CS2110 Spring 2018 Assignment A4. Sharing in Social Networks Due date: on CMS 6
• Do not alter any of the other files given to you. You won’t be able to submit them, so
your RepostTree.java must work with unaltered versions of the other files.
• Do not change the method signatures of any method in RepostTree. The name and types
of parameters should not be changed.
• Do not have println statements (which you added to help debug) in your code when you
submit. Comment them out or delete them before submitting.
• You may add new methods to RepostTree to help complete the required functions (some
are only workable with the use of helper methods). Make sure that methods you add are
private and have a javadoc comment (/** … */) specification.
6. Debugging
We give you a JUnit test file RepostTreeTest with the a testing procedure for each function
you have to write stubbed in. . Use the same testing practices you learned since A1 and used in
A2 and A3. You won’t be submitting the test fil. However, since Post.java is entirely probabilistic, a JUnit file is the only way to systematically ensure that your RepostTree is correct.
Debugging your tree method can be difficult. It’s harder than with linked lists, where we were
easily able to test all fields using toString(), toStringRev(), and size().
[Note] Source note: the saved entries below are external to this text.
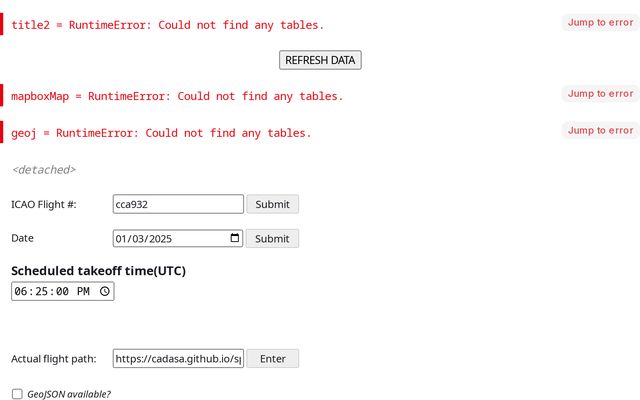Open the calendar picker icon in Date field
The height and width of the screenshot is (400, 640).
click(x=235, y=238)
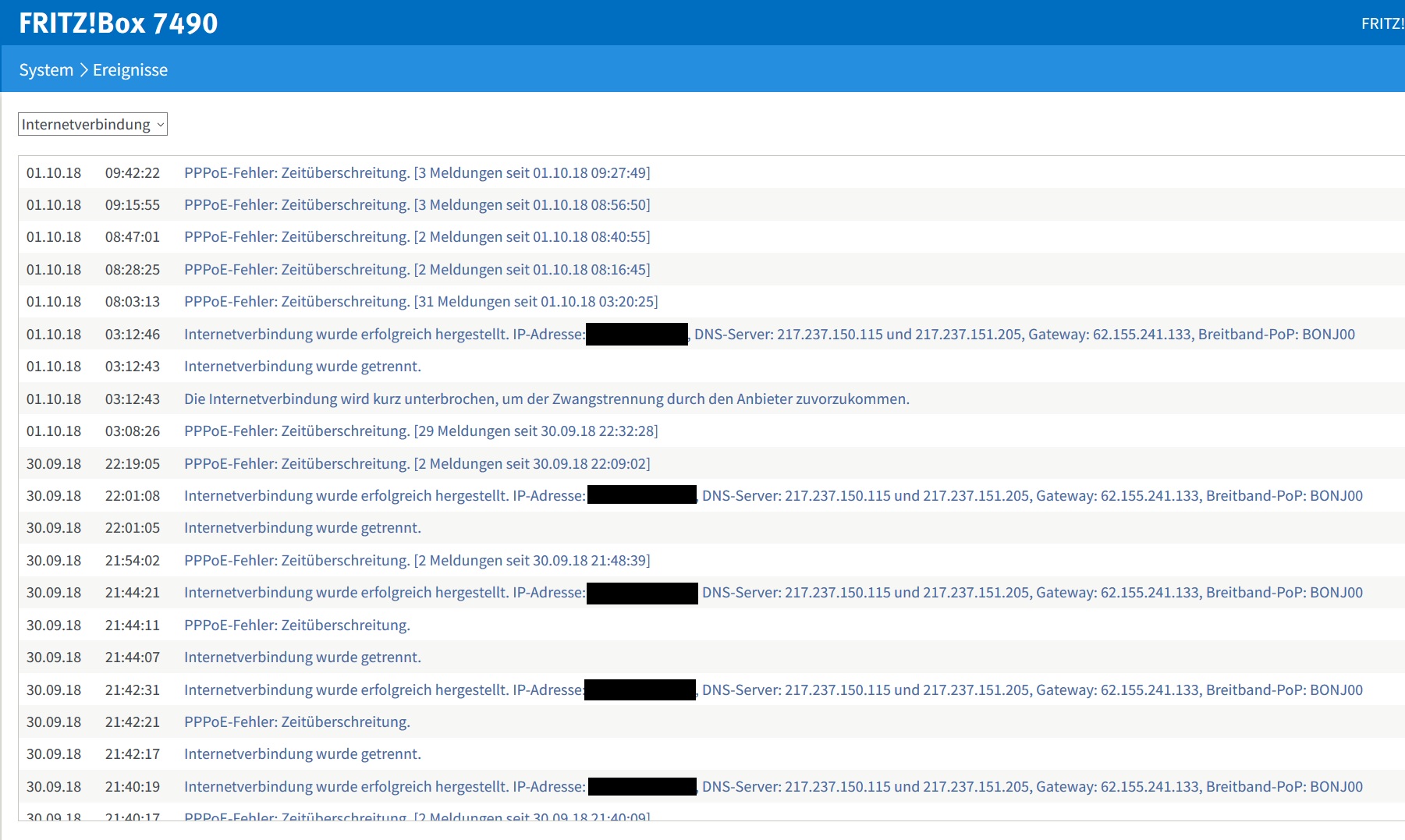Viewport: 1405px width, 840px height.
Task: Select the PPPoE error with 29 Meldungen
Action: pyautogui.click(x=420, y=431)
Note that you might find it
useful to write helper function(s) that create example trees for you to test on.
Pinned Piazza note A4 FAQs contains some help to get started on testing and debugging.
7. What to submit
Complete the information at the top of file RepostTree.java: your netid(s), the hours and
minutes that you spent on this assignment, and any comments you would like to make on this
assignment.
Submit file RepostTree.java on the CMS.